Prayer not politics: Christians and Church under attack

The last month and a half has seen perhaps the worst anti-Christian violence in Egypt in seven centuries, with dozens of churches torched. Yet the western media has mainly focussed on army assaults on the Muslim Brotherhood, and no major political figure has said anything about the sectarian attacks.

This last weekend saw bombs go off in a Church in Pakistan, leaving many dead and more injured. This was more than just loss of life it was loss of leaders in the community, leaving a minority further weakened.

In Syria, villages with a majority Christian population have been subject to a range of pressures from both government and rebel forces. The population of Christians in the country is dwindling.

President Bashir in Sudan has said that Sudan will be 100% Muslim, and has acted to remove and eliminate Christian presence and witness from the country.

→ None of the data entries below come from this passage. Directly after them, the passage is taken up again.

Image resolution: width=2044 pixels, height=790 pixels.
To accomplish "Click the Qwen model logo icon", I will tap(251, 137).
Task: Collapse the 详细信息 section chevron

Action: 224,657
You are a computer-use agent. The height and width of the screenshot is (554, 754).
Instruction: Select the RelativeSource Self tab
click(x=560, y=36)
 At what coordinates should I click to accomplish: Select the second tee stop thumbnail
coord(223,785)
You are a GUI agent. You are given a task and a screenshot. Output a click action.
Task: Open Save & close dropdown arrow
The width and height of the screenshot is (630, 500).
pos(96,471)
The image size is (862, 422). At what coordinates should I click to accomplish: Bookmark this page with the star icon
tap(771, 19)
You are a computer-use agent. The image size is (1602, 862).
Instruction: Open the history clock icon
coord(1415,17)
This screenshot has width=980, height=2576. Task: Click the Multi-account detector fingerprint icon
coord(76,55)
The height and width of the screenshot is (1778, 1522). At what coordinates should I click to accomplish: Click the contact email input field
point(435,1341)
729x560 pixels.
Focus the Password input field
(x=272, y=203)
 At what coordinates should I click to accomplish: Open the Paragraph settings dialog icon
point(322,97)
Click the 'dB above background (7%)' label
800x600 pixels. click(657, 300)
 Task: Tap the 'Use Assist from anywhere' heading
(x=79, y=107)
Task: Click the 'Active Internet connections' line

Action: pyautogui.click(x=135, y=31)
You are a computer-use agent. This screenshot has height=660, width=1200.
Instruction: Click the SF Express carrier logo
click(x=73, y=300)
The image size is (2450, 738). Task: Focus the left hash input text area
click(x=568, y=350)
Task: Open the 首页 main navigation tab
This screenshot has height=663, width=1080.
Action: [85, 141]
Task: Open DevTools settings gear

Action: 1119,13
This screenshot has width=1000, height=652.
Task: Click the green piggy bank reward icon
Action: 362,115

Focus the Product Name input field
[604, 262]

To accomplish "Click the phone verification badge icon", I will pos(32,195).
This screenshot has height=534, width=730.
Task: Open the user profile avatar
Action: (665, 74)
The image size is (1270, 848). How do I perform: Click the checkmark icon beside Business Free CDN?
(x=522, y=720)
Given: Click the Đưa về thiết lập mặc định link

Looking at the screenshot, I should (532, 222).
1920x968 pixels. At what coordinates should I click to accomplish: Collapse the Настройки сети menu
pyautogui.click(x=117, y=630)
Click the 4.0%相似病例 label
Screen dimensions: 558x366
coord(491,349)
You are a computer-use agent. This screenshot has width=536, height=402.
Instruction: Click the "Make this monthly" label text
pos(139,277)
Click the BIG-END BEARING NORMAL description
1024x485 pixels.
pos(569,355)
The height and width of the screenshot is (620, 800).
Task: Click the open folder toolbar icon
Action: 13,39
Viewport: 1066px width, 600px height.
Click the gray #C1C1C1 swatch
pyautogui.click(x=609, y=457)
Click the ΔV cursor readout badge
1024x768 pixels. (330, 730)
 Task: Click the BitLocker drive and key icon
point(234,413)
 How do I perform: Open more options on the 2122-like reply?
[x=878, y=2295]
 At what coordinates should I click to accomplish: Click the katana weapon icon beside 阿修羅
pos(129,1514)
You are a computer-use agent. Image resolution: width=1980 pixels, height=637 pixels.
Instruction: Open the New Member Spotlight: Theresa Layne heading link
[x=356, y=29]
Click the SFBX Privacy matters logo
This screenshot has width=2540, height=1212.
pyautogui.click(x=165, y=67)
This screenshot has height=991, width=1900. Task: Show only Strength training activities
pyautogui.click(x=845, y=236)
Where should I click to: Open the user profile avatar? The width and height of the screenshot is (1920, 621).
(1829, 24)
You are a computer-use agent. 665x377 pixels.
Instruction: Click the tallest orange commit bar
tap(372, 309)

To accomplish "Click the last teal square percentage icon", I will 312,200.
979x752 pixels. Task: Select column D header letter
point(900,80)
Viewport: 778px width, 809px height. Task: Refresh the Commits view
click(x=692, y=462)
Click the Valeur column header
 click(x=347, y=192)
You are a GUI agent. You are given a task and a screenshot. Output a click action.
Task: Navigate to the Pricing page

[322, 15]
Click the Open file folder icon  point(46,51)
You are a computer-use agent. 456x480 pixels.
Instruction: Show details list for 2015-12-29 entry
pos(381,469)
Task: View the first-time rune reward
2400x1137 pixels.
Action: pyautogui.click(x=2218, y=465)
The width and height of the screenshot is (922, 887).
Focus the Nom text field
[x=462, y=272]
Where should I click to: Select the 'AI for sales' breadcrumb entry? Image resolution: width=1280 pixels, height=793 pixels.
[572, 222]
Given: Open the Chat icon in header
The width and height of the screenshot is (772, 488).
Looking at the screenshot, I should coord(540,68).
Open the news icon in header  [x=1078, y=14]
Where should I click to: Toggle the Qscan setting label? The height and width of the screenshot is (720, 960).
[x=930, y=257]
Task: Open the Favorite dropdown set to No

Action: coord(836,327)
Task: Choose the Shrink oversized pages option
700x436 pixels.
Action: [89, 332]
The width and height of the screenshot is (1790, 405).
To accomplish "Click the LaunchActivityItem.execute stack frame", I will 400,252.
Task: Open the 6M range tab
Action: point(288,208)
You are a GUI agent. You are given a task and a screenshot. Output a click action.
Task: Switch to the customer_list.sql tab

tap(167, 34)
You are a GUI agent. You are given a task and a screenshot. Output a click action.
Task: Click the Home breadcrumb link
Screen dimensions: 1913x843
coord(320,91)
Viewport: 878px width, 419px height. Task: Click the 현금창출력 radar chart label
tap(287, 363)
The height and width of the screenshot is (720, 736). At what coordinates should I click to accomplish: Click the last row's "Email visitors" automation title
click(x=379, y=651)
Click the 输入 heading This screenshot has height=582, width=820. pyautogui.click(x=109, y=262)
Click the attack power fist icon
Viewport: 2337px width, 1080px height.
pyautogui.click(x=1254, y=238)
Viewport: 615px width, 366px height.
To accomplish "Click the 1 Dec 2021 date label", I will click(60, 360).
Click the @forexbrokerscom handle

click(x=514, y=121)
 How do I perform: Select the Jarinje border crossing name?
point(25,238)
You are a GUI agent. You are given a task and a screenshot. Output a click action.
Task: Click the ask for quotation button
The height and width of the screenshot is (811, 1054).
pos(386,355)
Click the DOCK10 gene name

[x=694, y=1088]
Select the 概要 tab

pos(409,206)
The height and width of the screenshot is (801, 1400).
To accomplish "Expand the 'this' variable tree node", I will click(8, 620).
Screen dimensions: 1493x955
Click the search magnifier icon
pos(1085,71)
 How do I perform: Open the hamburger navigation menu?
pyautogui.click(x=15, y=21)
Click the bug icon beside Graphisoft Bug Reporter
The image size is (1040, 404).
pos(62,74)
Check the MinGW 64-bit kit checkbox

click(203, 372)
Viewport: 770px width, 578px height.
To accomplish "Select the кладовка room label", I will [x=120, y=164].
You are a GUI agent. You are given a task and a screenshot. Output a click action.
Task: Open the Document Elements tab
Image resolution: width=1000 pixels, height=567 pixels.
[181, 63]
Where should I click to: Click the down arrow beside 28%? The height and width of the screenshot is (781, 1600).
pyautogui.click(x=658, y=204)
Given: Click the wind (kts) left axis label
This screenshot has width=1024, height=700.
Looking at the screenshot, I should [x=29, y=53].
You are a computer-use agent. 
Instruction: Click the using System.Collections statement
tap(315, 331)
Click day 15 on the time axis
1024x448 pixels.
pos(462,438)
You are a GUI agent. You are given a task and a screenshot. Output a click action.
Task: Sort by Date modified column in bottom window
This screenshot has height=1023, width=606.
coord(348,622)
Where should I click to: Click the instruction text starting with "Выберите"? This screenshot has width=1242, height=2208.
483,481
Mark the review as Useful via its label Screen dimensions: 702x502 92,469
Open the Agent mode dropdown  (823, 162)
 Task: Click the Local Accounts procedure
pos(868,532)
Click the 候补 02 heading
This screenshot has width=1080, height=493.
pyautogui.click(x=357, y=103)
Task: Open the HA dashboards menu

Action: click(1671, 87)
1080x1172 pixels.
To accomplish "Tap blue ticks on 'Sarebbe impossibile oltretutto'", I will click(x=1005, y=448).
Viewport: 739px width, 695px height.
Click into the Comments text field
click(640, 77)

In Iraq, since the fall of Sadam Hussein, St George’s Anglican Church has seen more than 1200 of it congregation killed, and across the nation Christians have been harassed, kidnapped and killed.

A few voices cry out for justice in these situations. Most of us hope that the politicians will do something to ease the situation. Few of us remember that prayer, not politics is the only solution. We have watched attempts at political solutions, mostly involving some form of military intervention, bemoaned the fact that there seem to have been no long term plans and watched and feared.

Now the call is to pray. Oh that the Lord would hear the groans of his people, and respond. Oh that God would have mercy. Oh that the glory of his name would be revealed in the nations. Oh that his church would be purified, reveal his greatness and glory and be a community that brings healing and reconciliation in the midst of brokenness.

Pray for the Church under pressure and attack in each of these nations.